A large desk positioned centre stage in the Q Theatre Loft forms a stage within the stage. The desk holds a few books and a pile of paper, a jug of water, and a retractable desk lamp which is manipulated throughout the performance to cast shadows or illuminate and create focused spaces. A man is seated, cradling his head, and asleep on the desk and in front of him facing the audience is a sign that reads ‘Apprentice Sought’. Upstage behind the desk are shelves filled with books forming a small backdrop to the playing area. Stage right is a gramophone playing Édith Piaf and stage left a standing lounge lamp with hanging tassels is positioned near a reading chair. When the lights dim the gramophone begins to skip – waking the man behind the desk who complains about the ‘bloody new-fangled technology’. Noticing the audience, he begins addressing ‘us’ as possible applicants to the available apprentice position. He tells us that Bookbinding is not a vocation for everyone: books unravel, pages turn to dust, and stories are dangerous. He cautions us: ‘You can get lost in a good book you see. Though its worse to get lost in a bad one’.

With this intro the man begins to unfold the story of a bookbinder who left his father in the country and set-off to find his place in the world. Entering an unfamiliar town he takes a job as an apprentice bookbinder and slowly learns the craft. Approached one evening by a mysterious woman carrying an old and tattered book, the apprentice agrees to mend the tome in a single night. In a rush to finish, the apprentice cuts corners, and a page is accidentally left out of the re-binding. Falling asleep the apprentice is drawn into the world of the book and must complete a series of tasks to mend the damage he has caused so that he can return to his own world. In a riddle reminiscent of a Greek tragedy, the apprentice is told that he can only mend the book if he can find: ‘A thread of hair upon your head. A knife from a human shin. A needle from a tooth to bind the softest eyelid skin’. Repeated a few times throughout the performance, the poetic riddle takes on the feeling of an incantation heightening the sense of enchantment that underscores this production.

According to director Hannah Smith the idea for the production began in an attempt to adapt a book by American author Chris Van Allsburg, author of Jumanji (1981) and The Mysteries of Harris Burdick (1984). Unable to secure the rights, the company happened across Michael O’Brian – a bookbinder based in Oamaru who originally learnt the craft as part of a four-year apprenticeship at Auckland public library. The inspiring script that Howell has written instead, is simple but sophisticated and makes wonderful use of metaphor to enhance the visual language of the production. Underscoring this production is a love of books and the craft of making and caring for them, and it is this care and precision that is woven through this production.

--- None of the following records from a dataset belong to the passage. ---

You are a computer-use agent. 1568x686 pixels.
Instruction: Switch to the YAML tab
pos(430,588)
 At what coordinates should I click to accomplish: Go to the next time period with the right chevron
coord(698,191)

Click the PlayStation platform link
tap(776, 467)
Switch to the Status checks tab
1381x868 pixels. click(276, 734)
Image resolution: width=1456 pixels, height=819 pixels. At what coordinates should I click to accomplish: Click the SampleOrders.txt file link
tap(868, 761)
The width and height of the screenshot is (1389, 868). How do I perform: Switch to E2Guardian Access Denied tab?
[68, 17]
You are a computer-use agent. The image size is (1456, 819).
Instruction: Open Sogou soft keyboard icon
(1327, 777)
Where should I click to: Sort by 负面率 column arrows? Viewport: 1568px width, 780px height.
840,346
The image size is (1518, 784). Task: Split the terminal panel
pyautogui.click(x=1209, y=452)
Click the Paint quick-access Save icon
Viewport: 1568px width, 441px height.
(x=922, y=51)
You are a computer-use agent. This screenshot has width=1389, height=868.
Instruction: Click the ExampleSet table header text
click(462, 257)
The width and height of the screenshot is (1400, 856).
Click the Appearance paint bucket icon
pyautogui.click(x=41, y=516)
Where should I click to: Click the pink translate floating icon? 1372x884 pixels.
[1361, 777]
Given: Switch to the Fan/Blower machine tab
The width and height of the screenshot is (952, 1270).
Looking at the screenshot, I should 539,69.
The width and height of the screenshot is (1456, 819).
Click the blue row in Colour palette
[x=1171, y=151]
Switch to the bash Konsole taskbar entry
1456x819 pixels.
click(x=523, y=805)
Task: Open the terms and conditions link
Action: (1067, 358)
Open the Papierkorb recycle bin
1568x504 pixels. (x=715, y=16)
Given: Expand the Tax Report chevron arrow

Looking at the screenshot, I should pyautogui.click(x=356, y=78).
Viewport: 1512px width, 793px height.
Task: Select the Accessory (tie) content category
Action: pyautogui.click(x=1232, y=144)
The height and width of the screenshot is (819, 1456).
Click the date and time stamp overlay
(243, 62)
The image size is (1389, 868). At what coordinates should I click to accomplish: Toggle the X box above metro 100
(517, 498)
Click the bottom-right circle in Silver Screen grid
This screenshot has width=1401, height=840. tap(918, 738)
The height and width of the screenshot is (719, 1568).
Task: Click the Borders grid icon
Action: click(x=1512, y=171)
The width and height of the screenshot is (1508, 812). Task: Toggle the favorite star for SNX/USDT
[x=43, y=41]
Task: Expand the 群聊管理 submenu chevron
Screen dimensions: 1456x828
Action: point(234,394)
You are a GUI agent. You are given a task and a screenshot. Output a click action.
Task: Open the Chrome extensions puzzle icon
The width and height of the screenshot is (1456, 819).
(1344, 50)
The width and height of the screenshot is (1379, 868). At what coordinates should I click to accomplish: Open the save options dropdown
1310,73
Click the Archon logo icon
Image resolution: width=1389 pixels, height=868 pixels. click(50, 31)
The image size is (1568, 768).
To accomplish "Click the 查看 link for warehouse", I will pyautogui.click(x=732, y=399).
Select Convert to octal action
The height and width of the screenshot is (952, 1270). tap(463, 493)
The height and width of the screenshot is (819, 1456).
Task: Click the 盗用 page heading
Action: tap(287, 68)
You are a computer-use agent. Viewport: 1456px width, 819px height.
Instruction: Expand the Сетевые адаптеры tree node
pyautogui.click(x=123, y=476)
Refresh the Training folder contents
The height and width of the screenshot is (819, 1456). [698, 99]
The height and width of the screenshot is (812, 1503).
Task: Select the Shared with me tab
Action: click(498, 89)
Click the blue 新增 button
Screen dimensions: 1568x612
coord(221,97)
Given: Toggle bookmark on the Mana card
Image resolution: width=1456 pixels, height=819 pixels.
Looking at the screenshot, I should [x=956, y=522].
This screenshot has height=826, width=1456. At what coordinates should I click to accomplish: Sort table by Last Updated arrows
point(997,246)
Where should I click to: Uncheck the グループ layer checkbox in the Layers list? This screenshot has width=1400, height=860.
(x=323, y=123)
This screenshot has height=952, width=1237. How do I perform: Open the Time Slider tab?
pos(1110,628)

This precision can be traced in the simple (and refreshing) analogue ‘effects’ that the production incorporates to bring various elements of the story to life. These include the position of the desk lamp over simple figurines of characters in the story. The simple precision is used to great effect when a few drops of ink are released into a hand-held water jug to represent a section of the apprentice’s journey over stormy seas. Occasionally the performance simply relies on Howell narrating sections of the story while he turns pages of the pop-up book. In less diligent hands these sections could have been dull – but the beautifully crafted book and the attention and care that is incorporated into the telling transforms these sequences into episodes of table-top puppetry, with the performance breathing life into the illustrations on the pages and working to animate and transform the analogue prop. This production reminds audiences about the tactile magic of books and reading, and that care and attention are prerequisites to accessing the worlds between their covers.

The Bookbinder was presented by Trick of the Light Theatre at Q Loft, 21-24 March, 2019.